This sauce has been floating around the internet hopping from food blog to food blog for years. I flagged it, since I'm so picky when it comes to red sauces and because it is so simple as far as ingredients. We have a favorite red sauce for Spaghetti, but there is just something refreshing about this Three Ingredient Sauce, apparently adapted by many from Marcella Hazan's Essentials of Classics Italian Cooking. I don't know how you can change much in a three ingredient recipe or adapt it. But there you go. I was blown away but this sauce, the butter just rounds out the tomatoes, cuts some of the acidity and gives the sauce some creaminess. The onions well, they just do their magic, there is just something about stewing them in the sauce that is wonderful. So simple and the ingredients are always on hand around here.
Now why was this so difficult for me? By nature I am a pinch of this, handful of that type of cook. I just add things and make things how I like them. Following recipes is difficult for me. It was tempting to toss in some garlic cloves, basil, anything to this sauce. But I decided I wouldn't change a thing no matter how many times I looked in the pot and though, just a dash of... I'm glad I didn't change a thing. That doesn't mean I won't ever change things around but this is perfect the way it is.
You can do a ton of things with this sauce. I served this over spaghetti noodles, but any pasta is fine.

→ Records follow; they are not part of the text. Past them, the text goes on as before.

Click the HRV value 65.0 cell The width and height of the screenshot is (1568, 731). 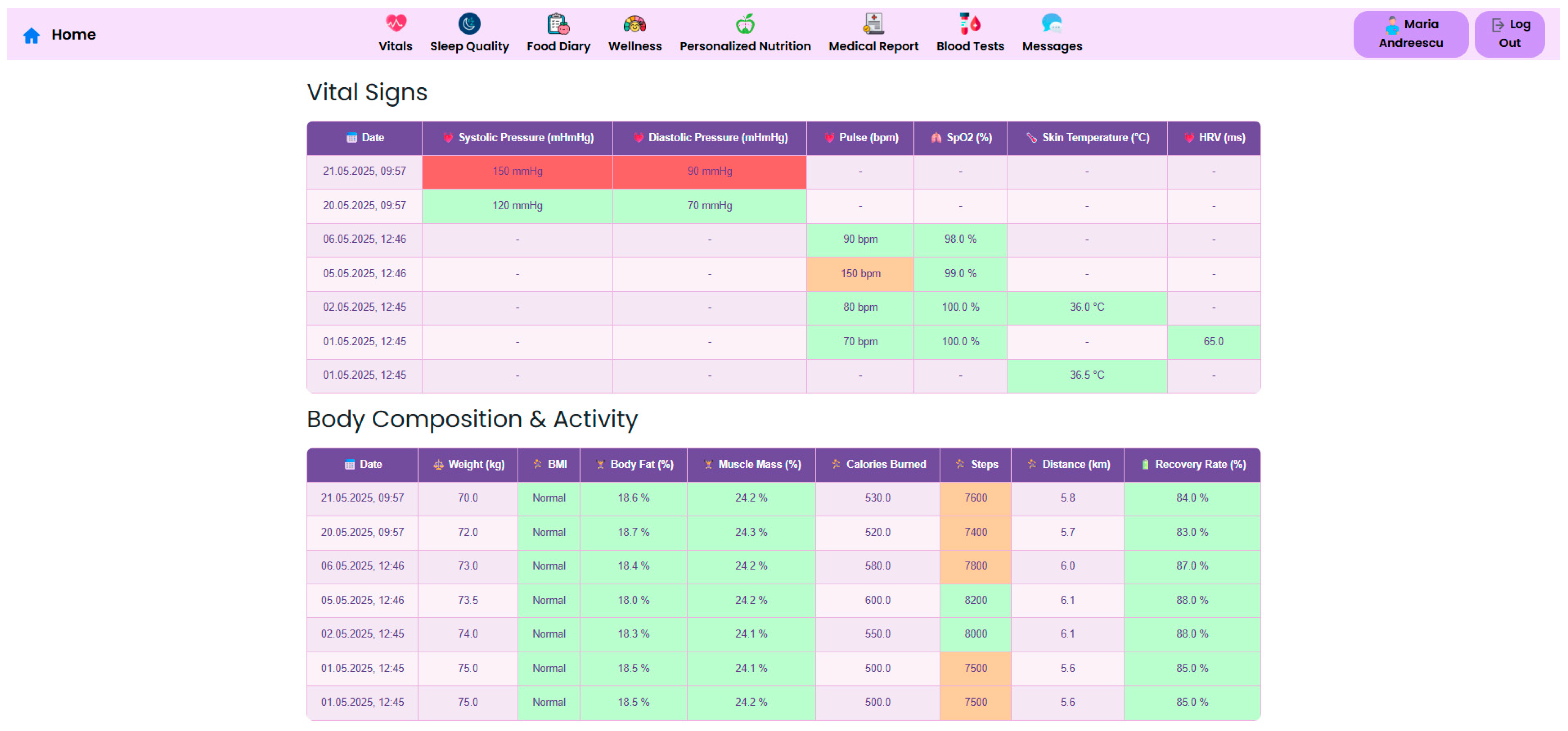coord(1212,341)
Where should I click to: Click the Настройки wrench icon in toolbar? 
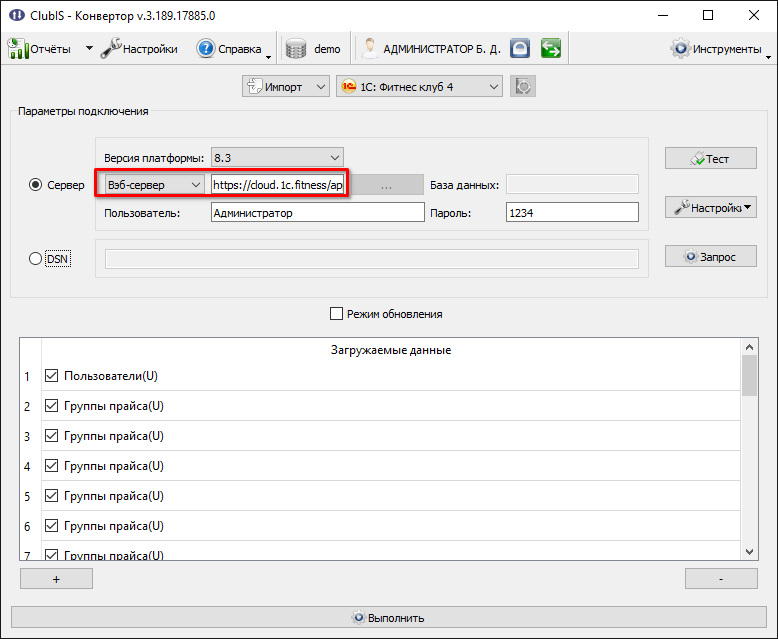click(111, 48)
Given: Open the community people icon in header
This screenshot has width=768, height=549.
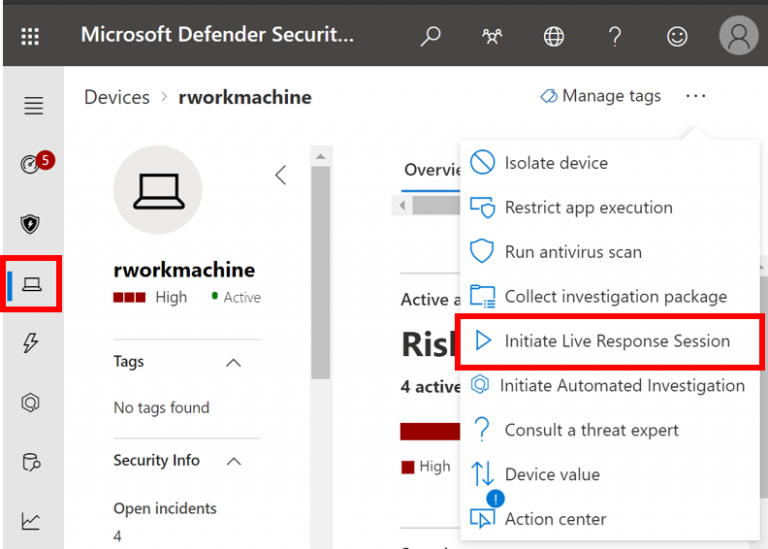Looking at the screenshot, I should pyautogui.click(x=492, y=37).
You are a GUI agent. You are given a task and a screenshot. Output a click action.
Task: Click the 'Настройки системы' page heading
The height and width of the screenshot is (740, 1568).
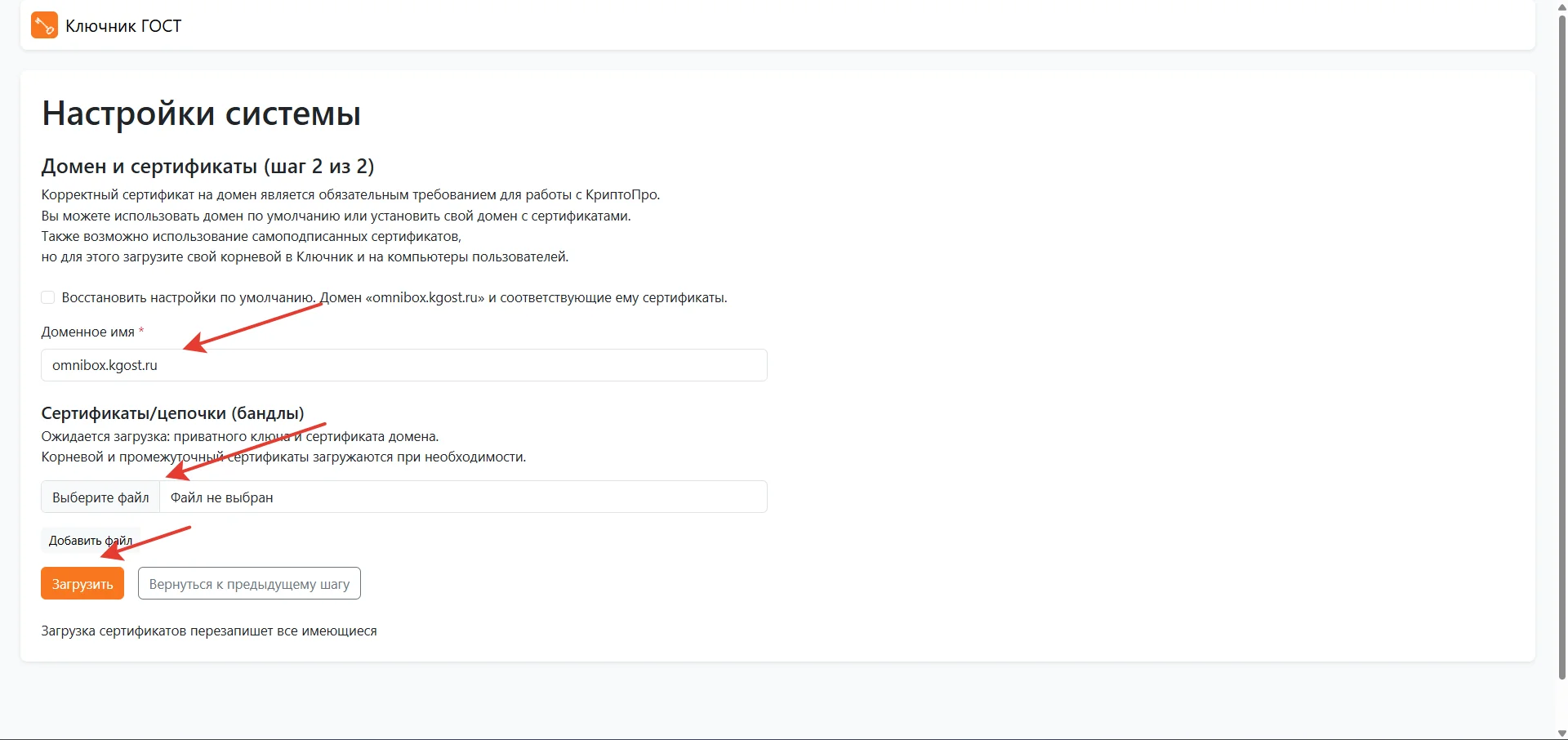(x=201, y=114)
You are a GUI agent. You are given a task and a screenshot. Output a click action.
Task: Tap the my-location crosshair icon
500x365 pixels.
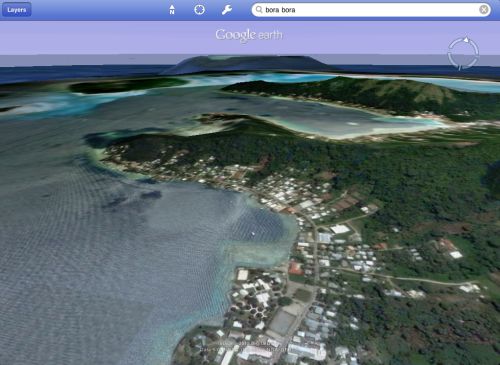pos(199,10)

You can add some spices and simmer it down even further for a pizza sauce.
Add some cream to make it a creamy sauce.
Spoon over browned meatballs and simmer/bake in the sauce.
Slice summer squash toss with olive oil and spices layer in a baking dish. Spoon the sauce over the top and bake it. Sprinkle with Parmesan cheese.
28 ounce can of whole/halved tomatoes
1 medium onion peeled and halved (I just had some quartered already, but halved will make your life easier)
6 tablespoons UNSALTED BUTTER (yes, butter- use it)
Kosher salt - I didn't use any but you might want to
That's it. Toss it in the pot. Bring it to a boil. Simmer for 45-60 min. Crushing the tomatoes with the back of a wooden spoon as it simmers down. Remove the onions and discard them. (Again I almost just whirled them in a blender into the sauce but, I took them out.) That's it. Seriously. EASY.